Direction –
Pick out every line in the listing below that contains the word "width", and copy each one in full.

Dataset excerpts –
--

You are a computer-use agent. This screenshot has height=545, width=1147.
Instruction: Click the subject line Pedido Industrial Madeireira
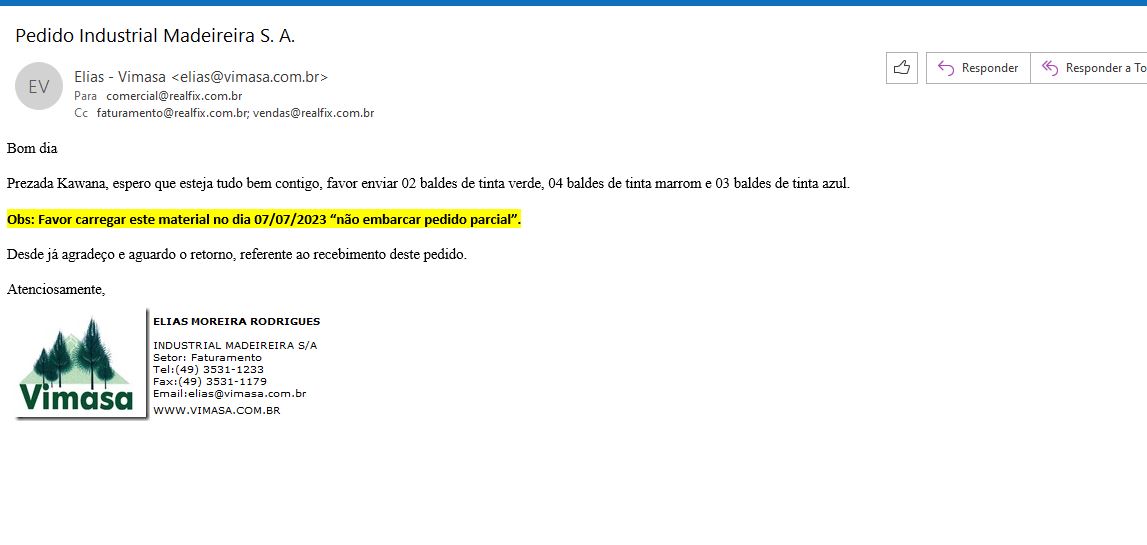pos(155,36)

--

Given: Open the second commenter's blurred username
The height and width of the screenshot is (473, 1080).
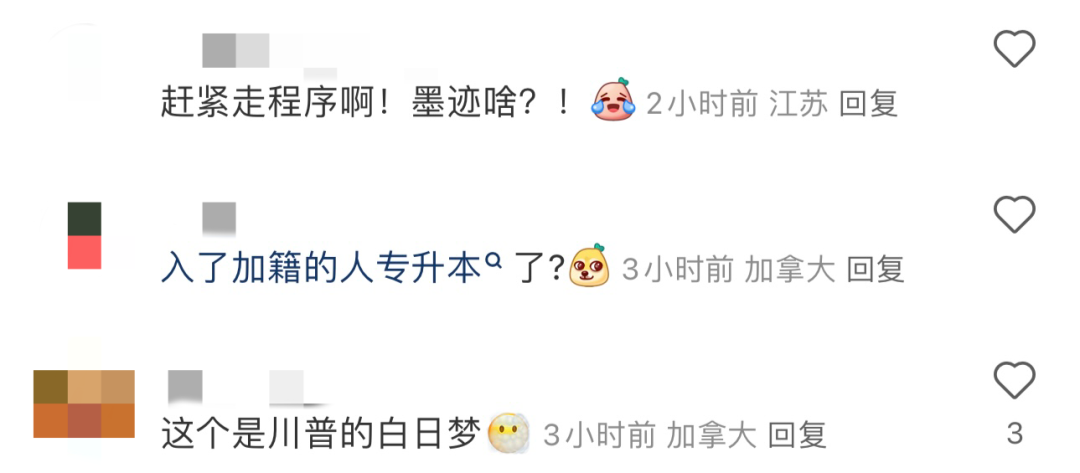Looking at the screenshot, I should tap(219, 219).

--

Solution for this task –
You are a computer-use agent. This screenshot has height=545, width=1147.
The height and width of the screenshot is (473, 1080).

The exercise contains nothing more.